◆ Erklärtes Ziel
Setze den Konzertbericht unten nach seinem letzten Satz fort.

◆ Ausgangstext
---+---
Die Kinnlade ging natürlich immens runter, als das geplante Konzert im Kölner Jungle Club wegen zu geringem Kartenabsatzes kurzfristig abgesagt wurde. Der deutsche Michel besucht in der Domsadt scheinbar lieber anonyme Kommerz-orientierte Massenveranstaltungen zu horrenden Preisen – Metallica lassen grüßen.

Sounds Of South, das Magazin, das immer auf Zack und flexibel ist, reagierte sofort, und organisierte  in Verbindung mit Brooke-Lynn Promotion noch spontan eine Akkreditierung für den Gig im niederländischen Arnheim, übrigens Gernots und mein erster Auslandseinsatz in Sachen Live-Berichterstattung seit Bestehen dieses Magazins.

An dieser Stelle muss ich mal eine Lanze für unser Nachbarland brechen. Als Hundebesitzer und demnach passionierter langjähriger Zeeland-Urlauber bewundere ich immer wieder den Sinn für deren Gemeinschaftsleben, die recht entspannt und gebildet wirkenden Menschen, u. a. auch besonders die Pflege der dortigen Infrastruktur.
---+---
◆ Gespeicherte Daten
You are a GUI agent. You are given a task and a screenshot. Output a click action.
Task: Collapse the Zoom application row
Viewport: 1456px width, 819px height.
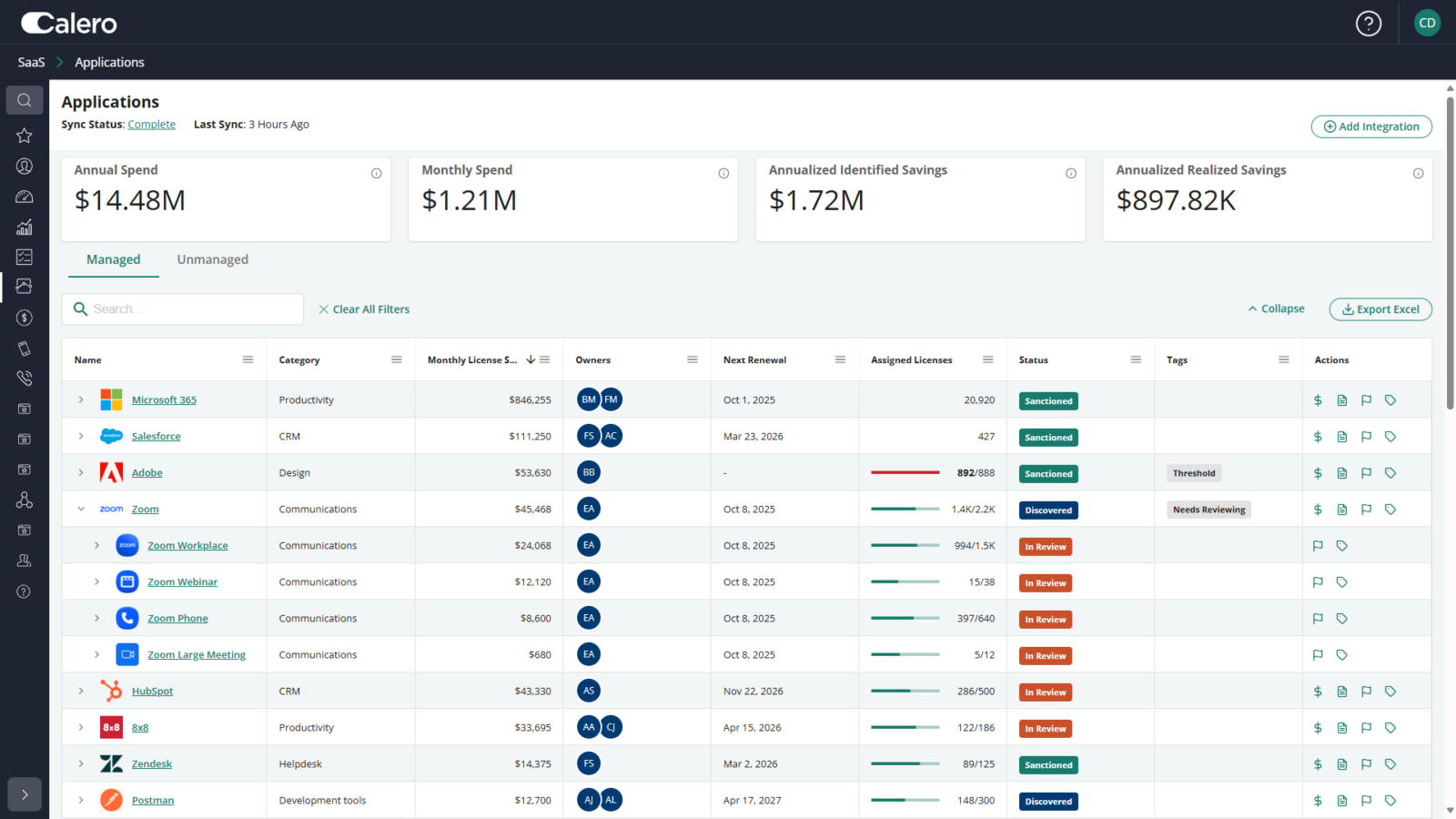coord(80,509)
---+---
◆ Lösung der Aufgabe
Das Land scheint nicht von einer, durch eine kleine elitäre geldgeile Klicke, infiltrierten selbstsüchtigen und entrückten Politikerschaft sowie einer weitestgehend unfähigen und nicht belastbaren Beamtenschaft delegiert zu werden. Und so auch in Arnheim: Eine einladende Stadtstruktur, perfekte Straßen, gepflegte Sauberkeit, wohin das Auge blickte, ein durch Elektrobusse befahrener Stadtkern, bezahlbare Parkhäuser (2 Euro für den Abend), dazu eine wunderbar hergerichtete Konzert-Location, eine straffe, freundliche Top-Organisation des Events eingeschlossen.  Der gerechte Lohn: Ein volles Haus (geschätzt etwas mehr als 500 Leute)!

Beim Jordan-Abend wurden direkt zwei Fliegen mit einer Klappe geschlagen. Die Kanadierin wurde von Chris Caddell begleitet, der als Vorband mit den beiden anderen involvierten Musikern Cassius Pereira und Derrick Brady, die Gelegenheit erhielt, für sein Solo-Projekt Werbung zu machen.

Das Trio (blues-) und (southern-) rockte mit einer wuchtigen Intensität, wobei sich Caddell  als angenehmer Sänger und starker E-Gitarrist (auch als Slide-Spieler) profilieren konnte. Stücke wie „From The Wreckage“, „Workin'“, „The Rescue“, „Through My Hands“ und die abschließenden „Ohio“ (fette rockige Version zur Freude des Neil Young-Liebhabers Gernot) und „Killing Me“ füllten eine toll performte erste halbe Stunde. Ich habe selten eine so gute Vorgruppe erlebt.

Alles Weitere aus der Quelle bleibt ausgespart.